Migration Regulations 1994 (Cth), Schedule 2

CASES
Abebe v Commonwealth of Australia [1999] HCA 14; (1999) 197 CLR 510
MIAC v SZQRB [2013] FCAFC 33
MIEA v Guo (1997) 191 CLR 559
Prasad v MIEA (1985) 6 FCR 155
Randhawa v MILGEA [1994] FCA 1253; (1994) 52 FCR 437

Any references appearing in square brackets indicate that information has been omitted from this decision pursuant to section 431 of the Migration Act 1958 and replaced with generic information which does not allow the identification of an applicant, or their relative or other dependant.

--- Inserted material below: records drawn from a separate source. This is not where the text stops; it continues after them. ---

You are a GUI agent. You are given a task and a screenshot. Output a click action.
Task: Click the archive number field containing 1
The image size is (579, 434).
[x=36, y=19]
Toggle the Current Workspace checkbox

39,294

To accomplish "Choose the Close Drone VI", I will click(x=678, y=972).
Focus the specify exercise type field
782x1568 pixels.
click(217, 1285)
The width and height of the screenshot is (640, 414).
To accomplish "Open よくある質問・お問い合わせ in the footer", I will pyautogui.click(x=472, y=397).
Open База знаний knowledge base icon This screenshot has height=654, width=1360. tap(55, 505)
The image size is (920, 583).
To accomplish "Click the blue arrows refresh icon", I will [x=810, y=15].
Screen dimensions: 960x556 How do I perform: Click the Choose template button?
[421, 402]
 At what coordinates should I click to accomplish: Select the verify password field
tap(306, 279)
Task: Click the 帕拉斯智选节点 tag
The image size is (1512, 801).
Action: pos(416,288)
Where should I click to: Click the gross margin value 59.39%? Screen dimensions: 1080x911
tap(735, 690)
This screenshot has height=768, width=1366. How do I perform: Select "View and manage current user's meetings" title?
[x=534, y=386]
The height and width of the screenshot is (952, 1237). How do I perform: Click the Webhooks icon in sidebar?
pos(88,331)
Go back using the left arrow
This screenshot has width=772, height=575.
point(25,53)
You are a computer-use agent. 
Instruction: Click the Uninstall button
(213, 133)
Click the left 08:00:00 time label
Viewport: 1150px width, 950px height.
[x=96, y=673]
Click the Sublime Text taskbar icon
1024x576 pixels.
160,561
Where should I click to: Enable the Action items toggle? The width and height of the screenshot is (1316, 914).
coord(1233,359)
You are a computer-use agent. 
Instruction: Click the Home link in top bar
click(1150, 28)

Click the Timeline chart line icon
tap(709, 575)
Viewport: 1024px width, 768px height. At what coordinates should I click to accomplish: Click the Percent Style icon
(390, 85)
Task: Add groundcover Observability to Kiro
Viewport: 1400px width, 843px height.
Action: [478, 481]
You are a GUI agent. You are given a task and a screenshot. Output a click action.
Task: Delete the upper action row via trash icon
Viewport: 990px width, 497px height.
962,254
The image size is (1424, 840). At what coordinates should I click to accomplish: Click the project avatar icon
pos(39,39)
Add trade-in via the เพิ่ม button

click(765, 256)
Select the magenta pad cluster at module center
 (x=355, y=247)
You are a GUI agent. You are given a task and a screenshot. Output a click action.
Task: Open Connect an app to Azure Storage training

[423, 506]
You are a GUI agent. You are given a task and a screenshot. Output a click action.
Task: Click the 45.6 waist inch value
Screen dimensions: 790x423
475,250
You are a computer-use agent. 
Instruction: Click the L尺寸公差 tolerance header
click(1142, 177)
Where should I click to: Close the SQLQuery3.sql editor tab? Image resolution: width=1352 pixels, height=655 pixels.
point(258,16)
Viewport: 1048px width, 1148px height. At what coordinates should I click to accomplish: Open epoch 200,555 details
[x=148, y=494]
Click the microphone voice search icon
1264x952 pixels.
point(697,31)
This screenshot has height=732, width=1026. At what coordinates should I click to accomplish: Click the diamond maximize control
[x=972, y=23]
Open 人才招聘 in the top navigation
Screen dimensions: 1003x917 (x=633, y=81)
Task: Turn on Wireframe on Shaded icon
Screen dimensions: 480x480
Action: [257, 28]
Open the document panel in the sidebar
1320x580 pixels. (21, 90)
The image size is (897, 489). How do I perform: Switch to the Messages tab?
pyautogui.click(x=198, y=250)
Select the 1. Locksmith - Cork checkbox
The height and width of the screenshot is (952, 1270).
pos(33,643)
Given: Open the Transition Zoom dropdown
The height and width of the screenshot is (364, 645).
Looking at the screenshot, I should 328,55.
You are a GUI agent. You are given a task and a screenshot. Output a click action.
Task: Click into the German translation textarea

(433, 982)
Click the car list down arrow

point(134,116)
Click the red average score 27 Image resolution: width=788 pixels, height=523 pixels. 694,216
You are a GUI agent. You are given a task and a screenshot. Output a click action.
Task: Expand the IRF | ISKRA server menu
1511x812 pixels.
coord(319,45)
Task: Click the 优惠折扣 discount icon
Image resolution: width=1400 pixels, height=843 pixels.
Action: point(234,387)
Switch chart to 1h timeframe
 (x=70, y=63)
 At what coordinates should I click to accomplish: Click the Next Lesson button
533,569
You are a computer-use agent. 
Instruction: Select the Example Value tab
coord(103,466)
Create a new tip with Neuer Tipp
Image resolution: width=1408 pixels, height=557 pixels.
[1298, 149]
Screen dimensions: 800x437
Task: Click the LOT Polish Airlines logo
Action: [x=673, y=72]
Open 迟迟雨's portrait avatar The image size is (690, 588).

STATEMENT OF DECISION AND REASONS
APPLICATION FOR REVIEW

  1. This is an application for review of a decision made by a delegate of the Minister for Home Affairs on 16 April 2021 to refuse to grant the applicant a protection visa under s 65 of the Migration Act 1958 (Cth) (the Act).
  2. The applicant, who claims to be a citizen of Malaysia, applied for the visa on 27 August 2020. The delegate refused to grant the visa on the basis that the applicant is not owed protection by Australia.
  3. On 17 April 2021, the applicant applied to the Tribunal for a review of the decision.
  4. On 19 April 2021, the Tribunal requested that the applicant provide a copy of the Department’s notification letter and decision record refusing to grant the applicant’s protection visa. The Tribunal received no response from the applicant.
  5. On 1 July 2024, the Tribunal advised the applicant that her file was being prepared to be given to a Tribunal Member. The Tribunal requested that the applicant complete an enclosed pre-hearing information form. The Tribunal received no response from the applicant.
  6. On 25 July 2024, the Tribunal invited the applicant under s 425(1) of the Act to appear before the Tribunal commencing at 10:30 am (VIC time) on 13 August 2024 to give evidence and present arguments relating to the issues arising in relation to the decision under review. The Tribunal was required to do this because it had considered the information it had and was unable to make a decision favourable to the applicant.
  7. The invitation advised that if she did not attend the scheduled hearing and a postponement was not granted, the Tribunal may make a decision on the review without further notice or taking further action to enable her to appear before the Tribunal. The letter was sent by email to the address for correspondence indicated in the review application.
  8. The Tribunal received no response to the hearing invitation letter. The applicant did not appear at hearing. The applicant did not contact the Tribunal to request a postponement of the hearing or provide any reason why she could not attend at the scheduled time. The Tribunal has not received any correspondence from the applicant regarding her non-attendance through to the date of this decision. Having reviewed the Tribunal file, the Tribunal is satisfied that the applicant was properly invited to a hearing in accordance with s 425 of the Act, using the contact information provided by the applicant and that reasonable steps were taken to ensure that the applicant was aware of the hearing.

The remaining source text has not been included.